Here were the specific requirements:

  • Users who haven’t signed up for RudderStack see a ‘Try for free’ CTA as the primary button in the header
  • Users who have already signed up see a ‘Request Demo’ CTA as the primary button in the header

As basic as that sounds, it’s surprising how many companies present users with calls-to-action that they’ve already done—until you dig into the technical guts.

While not rocket science, the amount of engineering required is significant. In this specific case, you might explore maintaining state from your application, but that requires a huge effort on both the front and back-end. Even if you can maintain state, marketing teams will always want to personalize a much wider range of user data, meaning there’s an underlying need to access complete customer profiles in real-time. For example, our marketing team already has plans to create personalized website experiences based on:

  • Account data, like company size and industry
  • Recent content viewed, like integrations and case studies
  • Funnel position (high intent, low intent)

Thankfully, our stack will make it incredibly easy to roll out these additional personalization use cases when the marketing team is ready.

“Across the data and web teams, we shipped this project in less than 5 days, which was incredibly fast based on my experience. At past companies, it took us many months to build out real-time use cases like this, and even then they were hard to scale and maintain. With this setup, we can deploy new tests for marketing in a few hours.”

Gerlando Piro, Head of Web Presence at RudderStack

Overview: our real-time personalization architecture

Here’s an architecture diagram that shows the basic data flow, as well as a high-level overview of the steps involved in building the end-to-end use case. In the second part of the post, we dig into the step-by-step technical details of each piece.

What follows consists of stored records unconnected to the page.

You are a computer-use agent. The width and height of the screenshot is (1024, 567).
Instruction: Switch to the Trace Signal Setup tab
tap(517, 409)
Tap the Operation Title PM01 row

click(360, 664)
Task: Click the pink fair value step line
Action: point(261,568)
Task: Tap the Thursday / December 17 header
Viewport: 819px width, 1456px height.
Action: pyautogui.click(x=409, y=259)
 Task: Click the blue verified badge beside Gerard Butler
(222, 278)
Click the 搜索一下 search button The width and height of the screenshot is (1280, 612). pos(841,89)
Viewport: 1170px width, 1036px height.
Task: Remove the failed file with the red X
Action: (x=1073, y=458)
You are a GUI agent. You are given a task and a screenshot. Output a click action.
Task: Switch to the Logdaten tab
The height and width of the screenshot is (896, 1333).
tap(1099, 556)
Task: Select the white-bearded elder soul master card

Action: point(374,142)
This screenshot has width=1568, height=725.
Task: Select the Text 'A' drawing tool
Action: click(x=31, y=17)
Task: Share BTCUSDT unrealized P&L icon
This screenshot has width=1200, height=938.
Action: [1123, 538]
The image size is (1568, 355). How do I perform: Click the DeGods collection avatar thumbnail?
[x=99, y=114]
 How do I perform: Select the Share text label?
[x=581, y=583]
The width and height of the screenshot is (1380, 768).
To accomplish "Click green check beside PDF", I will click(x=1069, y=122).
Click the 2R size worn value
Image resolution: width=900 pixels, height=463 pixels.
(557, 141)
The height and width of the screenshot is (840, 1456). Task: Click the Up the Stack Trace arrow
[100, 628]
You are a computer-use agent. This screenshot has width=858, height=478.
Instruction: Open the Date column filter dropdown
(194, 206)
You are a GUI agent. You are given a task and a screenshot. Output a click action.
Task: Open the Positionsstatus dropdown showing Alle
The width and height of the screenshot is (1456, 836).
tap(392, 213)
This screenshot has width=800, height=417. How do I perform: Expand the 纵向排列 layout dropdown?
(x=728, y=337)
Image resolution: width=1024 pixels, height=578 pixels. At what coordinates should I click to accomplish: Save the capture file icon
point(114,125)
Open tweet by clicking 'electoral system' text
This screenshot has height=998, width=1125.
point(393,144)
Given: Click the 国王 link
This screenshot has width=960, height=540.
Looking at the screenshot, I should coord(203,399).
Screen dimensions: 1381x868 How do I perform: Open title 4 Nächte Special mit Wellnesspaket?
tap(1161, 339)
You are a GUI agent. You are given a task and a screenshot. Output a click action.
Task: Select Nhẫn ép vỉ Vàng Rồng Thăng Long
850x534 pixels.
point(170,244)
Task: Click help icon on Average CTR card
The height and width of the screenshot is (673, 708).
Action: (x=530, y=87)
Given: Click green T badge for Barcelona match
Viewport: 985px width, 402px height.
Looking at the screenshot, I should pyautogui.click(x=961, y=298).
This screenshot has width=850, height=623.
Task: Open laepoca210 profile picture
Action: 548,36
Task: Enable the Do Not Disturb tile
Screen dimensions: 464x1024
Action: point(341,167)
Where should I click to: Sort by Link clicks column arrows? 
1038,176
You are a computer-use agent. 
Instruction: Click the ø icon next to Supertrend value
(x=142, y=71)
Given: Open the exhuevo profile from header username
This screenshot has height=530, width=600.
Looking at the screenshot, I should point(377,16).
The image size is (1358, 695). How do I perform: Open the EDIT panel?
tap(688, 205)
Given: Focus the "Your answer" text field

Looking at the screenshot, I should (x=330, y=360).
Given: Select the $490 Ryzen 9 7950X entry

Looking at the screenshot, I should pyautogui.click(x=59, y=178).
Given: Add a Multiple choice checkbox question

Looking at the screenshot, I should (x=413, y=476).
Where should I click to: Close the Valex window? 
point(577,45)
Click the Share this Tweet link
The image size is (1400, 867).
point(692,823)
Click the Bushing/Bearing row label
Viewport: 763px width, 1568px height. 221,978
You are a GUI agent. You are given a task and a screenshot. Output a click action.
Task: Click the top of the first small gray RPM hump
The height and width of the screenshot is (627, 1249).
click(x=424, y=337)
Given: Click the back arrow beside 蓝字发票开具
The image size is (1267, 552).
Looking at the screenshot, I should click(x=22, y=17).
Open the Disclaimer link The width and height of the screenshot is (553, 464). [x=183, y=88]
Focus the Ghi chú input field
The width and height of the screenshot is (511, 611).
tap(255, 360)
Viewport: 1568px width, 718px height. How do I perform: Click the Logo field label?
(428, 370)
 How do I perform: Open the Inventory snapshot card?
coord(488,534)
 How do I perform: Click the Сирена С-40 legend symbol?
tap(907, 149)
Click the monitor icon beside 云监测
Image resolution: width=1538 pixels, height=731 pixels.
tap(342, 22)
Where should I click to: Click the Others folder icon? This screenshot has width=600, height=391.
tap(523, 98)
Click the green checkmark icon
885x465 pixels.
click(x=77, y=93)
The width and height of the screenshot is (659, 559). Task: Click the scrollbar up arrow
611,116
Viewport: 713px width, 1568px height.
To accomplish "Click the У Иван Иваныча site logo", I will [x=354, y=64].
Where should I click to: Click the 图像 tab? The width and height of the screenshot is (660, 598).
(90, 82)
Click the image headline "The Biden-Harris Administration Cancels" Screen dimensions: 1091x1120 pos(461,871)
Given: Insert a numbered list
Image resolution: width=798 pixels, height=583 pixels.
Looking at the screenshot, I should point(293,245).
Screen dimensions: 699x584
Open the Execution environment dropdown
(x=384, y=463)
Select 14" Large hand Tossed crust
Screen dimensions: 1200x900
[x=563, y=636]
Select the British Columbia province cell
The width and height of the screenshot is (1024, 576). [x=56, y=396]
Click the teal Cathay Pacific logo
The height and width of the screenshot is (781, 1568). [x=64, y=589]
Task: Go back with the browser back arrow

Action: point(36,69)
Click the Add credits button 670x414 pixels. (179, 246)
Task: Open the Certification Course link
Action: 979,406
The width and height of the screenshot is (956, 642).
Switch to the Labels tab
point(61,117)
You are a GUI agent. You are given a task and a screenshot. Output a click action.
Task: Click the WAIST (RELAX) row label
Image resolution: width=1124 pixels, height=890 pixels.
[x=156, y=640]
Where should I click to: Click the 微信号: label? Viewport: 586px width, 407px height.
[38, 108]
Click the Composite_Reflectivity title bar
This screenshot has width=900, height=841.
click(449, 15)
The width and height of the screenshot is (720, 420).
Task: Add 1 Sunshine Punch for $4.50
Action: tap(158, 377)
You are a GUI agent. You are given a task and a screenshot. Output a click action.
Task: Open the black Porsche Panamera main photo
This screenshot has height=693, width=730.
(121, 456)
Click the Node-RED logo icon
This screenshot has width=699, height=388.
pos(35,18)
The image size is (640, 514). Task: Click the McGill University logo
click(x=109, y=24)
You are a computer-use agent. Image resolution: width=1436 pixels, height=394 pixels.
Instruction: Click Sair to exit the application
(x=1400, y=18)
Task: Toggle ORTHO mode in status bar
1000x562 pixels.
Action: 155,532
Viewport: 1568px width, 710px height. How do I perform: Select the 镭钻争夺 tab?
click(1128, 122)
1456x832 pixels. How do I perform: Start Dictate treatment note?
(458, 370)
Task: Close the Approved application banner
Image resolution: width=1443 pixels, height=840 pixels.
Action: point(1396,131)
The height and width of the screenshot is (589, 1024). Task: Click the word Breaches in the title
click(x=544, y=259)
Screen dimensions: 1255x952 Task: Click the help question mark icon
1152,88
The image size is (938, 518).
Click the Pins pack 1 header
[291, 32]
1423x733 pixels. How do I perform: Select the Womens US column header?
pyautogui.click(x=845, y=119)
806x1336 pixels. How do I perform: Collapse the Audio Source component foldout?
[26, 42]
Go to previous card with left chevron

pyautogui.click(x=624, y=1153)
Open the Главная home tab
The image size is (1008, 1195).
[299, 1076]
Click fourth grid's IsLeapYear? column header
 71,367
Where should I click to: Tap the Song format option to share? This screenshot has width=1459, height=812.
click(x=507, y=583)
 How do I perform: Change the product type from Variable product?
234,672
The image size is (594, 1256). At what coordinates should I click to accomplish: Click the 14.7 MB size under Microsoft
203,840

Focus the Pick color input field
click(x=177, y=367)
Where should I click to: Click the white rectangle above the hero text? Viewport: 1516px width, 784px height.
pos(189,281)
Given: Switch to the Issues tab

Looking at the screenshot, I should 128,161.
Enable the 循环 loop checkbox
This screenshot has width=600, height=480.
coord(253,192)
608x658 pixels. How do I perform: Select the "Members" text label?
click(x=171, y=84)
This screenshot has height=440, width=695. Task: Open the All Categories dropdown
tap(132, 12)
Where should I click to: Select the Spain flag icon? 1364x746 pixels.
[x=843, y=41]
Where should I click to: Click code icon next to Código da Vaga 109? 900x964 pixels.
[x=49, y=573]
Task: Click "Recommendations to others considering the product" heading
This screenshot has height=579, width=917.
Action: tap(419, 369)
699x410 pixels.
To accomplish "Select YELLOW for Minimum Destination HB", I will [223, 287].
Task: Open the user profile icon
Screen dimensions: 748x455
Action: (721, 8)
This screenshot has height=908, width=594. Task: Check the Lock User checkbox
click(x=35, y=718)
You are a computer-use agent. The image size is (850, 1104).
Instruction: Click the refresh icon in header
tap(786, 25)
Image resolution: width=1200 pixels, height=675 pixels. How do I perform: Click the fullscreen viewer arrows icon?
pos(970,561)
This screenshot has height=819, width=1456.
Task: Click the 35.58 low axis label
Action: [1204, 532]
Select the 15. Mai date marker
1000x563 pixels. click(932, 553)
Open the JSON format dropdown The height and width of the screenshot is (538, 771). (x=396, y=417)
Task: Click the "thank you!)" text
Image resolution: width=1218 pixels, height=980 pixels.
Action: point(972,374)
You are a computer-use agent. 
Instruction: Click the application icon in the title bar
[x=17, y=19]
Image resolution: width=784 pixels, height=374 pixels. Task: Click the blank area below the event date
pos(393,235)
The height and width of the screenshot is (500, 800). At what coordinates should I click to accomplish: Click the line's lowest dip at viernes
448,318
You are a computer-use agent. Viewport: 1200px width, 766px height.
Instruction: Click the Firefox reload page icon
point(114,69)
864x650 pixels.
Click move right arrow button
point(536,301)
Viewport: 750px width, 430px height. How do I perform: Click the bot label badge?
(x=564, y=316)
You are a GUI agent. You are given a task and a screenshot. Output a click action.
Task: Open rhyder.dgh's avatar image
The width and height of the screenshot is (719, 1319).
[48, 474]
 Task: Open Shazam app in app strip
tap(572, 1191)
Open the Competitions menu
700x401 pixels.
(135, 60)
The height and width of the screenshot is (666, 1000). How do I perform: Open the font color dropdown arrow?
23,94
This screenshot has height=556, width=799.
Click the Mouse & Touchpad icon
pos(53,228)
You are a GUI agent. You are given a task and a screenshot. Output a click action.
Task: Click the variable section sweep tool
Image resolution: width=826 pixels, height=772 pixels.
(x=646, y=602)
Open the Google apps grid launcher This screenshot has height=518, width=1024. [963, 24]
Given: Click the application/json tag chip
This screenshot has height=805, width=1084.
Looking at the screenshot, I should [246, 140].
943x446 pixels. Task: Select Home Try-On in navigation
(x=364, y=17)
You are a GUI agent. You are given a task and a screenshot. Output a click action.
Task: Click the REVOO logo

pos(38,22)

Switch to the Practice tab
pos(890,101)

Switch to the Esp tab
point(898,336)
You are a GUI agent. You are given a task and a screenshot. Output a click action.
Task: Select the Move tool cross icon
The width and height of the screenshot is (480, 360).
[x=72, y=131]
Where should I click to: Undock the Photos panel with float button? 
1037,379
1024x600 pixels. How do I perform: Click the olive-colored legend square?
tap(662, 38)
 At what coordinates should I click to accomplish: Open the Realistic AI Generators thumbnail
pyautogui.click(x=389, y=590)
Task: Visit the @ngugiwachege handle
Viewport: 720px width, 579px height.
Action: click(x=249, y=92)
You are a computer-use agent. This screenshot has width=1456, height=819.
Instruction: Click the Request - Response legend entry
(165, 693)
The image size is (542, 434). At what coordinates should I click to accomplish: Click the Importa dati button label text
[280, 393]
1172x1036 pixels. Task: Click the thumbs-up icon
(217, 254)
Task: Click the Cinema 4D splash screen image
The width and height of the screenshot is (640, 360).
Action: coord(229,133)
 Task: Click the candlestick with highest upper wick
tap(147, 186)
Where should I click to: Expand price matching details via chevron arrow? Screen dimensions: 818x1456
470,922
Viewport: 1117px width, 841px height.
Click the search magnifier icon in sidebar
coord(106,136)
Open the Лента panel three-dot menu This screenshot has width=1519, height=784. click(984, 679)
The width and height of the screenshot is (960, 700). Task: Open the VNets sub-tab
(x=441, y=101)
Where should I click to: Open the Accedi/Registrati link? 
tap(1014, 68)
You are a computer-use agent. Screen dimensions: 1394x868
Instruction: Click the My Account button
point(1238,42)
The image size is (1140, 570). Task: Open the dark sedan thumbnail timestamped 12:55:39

This was our plan for how to execute the data flow:

  • Build the list of users we wanted to target in Snowflake using RudderStack Profiles
  • Make that data set available in real-time through RudderStack’s Activation API
  • When users visit the site, ping the API with their anonymousId and pull down the relevant data (in this case, app signup status)
  • Depending on the returned data, change the button in the header

Here’s a bit more detail on the specific steps we took:

Step 1: Resolve user identities

The first major challenge is looking up a user who may have multiple IDs in real-time and returning the right data for the right user. In this case, a user could have multiple anonymousId values associated with their profile from different web sessions on different devices, and we needed to return the right user’s information no matter which anonymousId we sent to the API.

Thankfully, our core customer 360 project in Profiles was already generating our core identity graph, including resolved records for users who had signed up for the app. So, in this case, we were able to leverage an existing ID graph and start building the features we wanted right away.

Step 2: build features that drive personalization logic

Even though our primary Profiles project already had all of the traits the business needed as part of the customer 360 table, it would have been heavy-handed (and costly) to sync the entire data set for such a specific use case.

Also, to make the logic easier for our front-end engineering team, we wanted to generate a new feature (user_app_signup) that represented signup status as a boolean value (as opposed to a timestamp). Because we already had the ID graph, building the features was straightforward (you can see example YAML definitions in the technical deep dive below).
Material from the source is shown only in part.